Al indagar en los recovecos de su propia existencia, ajena  a las ataduras sociales y temporales, Aurora notó que, después  del encierro, se imaginaba sola. Caminando en el bosque sola, tomando una cerveza sola, un café en soledad. Aquella advertencia la sobresaltó. No veía un humano desde hacía tres meses y eso le gustaba. Estaba muy lejos del mariposeo que supone sentirse evaluada, observada, comparada.
 La segunda advertencia de su autoescrutinio fue su propia anatomía. El cuerpo tenía una proporción que garantizaba una armonía casi exacta, solo interrupta por la nariz, la boca, el ombligo y la vagina, de arriba hacia abajo: un par de ojos, orejas, brazos piernas. La existencia de elementos únicos en la anatomía estaba reservada para los más agudos placeres y necesidades: oler y respirar, escuchar, comer, alimentarse dentro de la placenta, disfrutar de un buen orgasmo vaginal o clitoriano y traer al mundo una vida. Todos estos placeres agrupados en una línea recta que se corta. con la tierra que pisamos. Los otros, en cambio, rectas paralelas, designadas a nunca tocar el suelo. Ojos, oídos, manos y piernas, elementos pares encargados de percibir el entorno, de satisfacer a los otros mayormente: mirar, escuchar, tocar, caminar. 
Pensó en esa cantidad exacta de cuatro puntos en cada recta, puntos dobles en el caso de los elementos paralelos, y decidió medir esas proporciones. El resultado fue de una exactitud obsesiva. Comenzó a indagar  en los libros de anatomía y hasta en la obra de Leonardo Da Vinci, cuyos dibujos le demostraron la falta de novedad de sus teorías. 
Esa mañana cerró los ojos, mucho más consciente de sí misma y hasta dejó de soñar su muerte como algo preocupante. Soñó esta vez con las dimensiones de su perfecto ataúd, el volumen, ancho y largo de la caja que habría de contener sus fibras. Eso sí, solo ella y su ataúd, nada de enterradores, ni dolientes. 
Al otro día, decidió regalarse algo delicioso en medio de tanta escasez. Tomó un poco de pan, huevo, azúcar y leche para hacerse un budín, cuyas dimensiones planificó matemáticamente de acuerdo a las cantidades de cada ingrediente y el molde a utilizar. Reordenó su casa de manera que cada cosa fuera proporcional en tamaño y distancia al resto. Sembró cuatro plantas iguales, una al lado de otra, con una losa de separación. Así todo era perfecto. La proporción le estaba dando la estabilidad emocional que ningún ser viviente le había proporcionado jamás. Ella y sus rectas paralelas y perpendiculares, celebraban la vida.
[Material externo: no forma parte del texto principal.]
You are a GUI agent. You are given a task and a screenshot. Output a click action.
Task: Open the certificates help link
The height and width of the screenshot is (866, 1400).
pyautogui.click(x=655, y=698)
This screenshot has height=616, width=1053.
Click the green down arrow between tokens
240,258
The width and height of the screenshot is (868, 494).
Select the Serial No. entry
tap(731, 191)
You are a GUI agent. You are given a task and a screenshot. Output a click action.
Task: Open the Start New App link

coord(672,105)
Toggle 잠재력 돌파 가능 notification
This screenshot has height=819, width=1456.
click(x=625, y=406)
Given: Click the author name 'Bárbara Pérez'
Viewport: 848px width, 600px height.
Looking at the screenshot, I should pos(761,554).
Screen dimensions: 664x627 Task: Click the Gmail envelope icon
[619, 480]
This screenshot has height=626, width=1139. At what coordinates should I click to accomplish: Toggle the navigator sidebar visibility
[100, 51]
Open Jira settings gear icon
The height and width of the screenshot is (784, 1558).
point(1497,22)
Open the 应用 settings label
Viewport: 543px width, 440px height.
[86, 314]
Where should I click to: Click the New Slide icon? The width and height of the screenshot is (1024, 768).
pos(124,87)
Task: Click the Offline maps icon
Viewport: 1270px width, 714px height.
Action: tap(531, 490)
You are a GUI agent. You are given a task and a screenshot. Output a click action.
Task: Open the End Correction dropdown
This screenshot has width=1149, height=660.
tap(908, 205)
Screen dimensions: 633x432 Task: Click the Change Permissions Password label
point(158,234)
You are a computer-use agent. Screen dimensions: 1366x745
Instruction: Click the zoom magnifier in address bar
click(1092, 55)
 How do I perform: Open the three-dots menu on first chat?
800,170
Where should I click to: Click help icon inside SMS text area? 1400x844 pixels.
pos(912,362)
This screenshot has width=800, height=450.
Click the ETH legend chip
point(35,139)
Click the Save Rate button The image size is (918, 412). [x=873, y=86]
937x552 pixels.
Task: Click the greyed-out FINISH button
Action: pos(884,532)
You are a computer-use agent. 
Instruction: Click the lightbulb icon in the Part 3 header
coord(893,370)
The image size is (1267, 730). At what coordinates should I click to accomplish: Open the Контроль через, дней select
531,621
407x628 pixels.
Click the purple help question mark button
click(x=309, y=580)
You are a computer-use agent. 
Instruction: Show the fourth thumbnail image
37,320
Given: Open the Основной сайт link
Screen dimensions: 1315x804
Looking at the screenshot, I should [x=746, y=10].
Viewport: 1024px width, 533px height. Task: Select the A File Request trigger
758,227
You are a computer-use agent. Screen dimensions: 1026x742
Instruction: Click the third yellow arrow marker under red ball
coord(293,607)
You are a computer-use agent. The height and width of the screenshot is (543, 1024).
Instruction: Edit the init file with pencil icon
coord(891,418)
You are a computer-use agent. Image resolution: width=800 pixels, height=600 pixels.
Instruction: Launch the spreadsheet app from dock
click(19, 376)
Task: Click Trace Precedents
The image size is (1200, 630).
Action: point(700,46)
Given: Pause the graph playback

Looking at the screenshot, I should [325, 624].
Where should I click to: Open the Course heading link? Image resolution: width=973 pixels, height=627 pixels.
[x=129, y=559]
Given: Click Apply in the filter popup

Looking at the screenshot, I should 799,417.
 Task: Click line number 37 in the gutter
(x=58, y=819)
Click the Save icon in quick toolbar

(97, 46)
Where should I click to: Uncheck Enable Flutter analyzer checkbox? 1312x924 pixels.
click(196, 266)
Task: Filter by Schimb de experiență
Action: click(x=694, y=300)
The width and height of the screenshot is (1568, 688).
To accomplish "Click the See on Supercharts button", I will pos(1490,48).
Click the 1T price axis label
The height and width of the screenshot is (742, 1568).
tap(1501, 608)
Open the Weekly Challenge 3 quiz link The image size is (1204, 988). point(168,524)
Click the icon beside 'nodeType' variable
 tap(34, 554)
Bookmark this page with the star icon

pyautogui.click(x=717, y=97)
 Esa noche soñó con un ataúd que le quedaba grande. Por más que midiese, una y otra vez, no lograba adecuar su cuerpo a la caja de madera. Despertó sobresaltada y volvió a medirse, miró alrededor y la casa  parecía más grande. 
Reordenaba, medía y soñaba cada noche y el ataúd se le ajustaba menos. La casa parecía crecer más, y ella se volvía  aun más menuda. En el horno apagado, un budín era el alimento favorito de los microorganismos. Esa mañana, decretaron el cese de la cuarentena en la televisión y la gente salía feliz a la calle. Al fin, una Aurora sola, desnutrida y pequeñita lograba entrar en un perfecto ataúd, para siempre.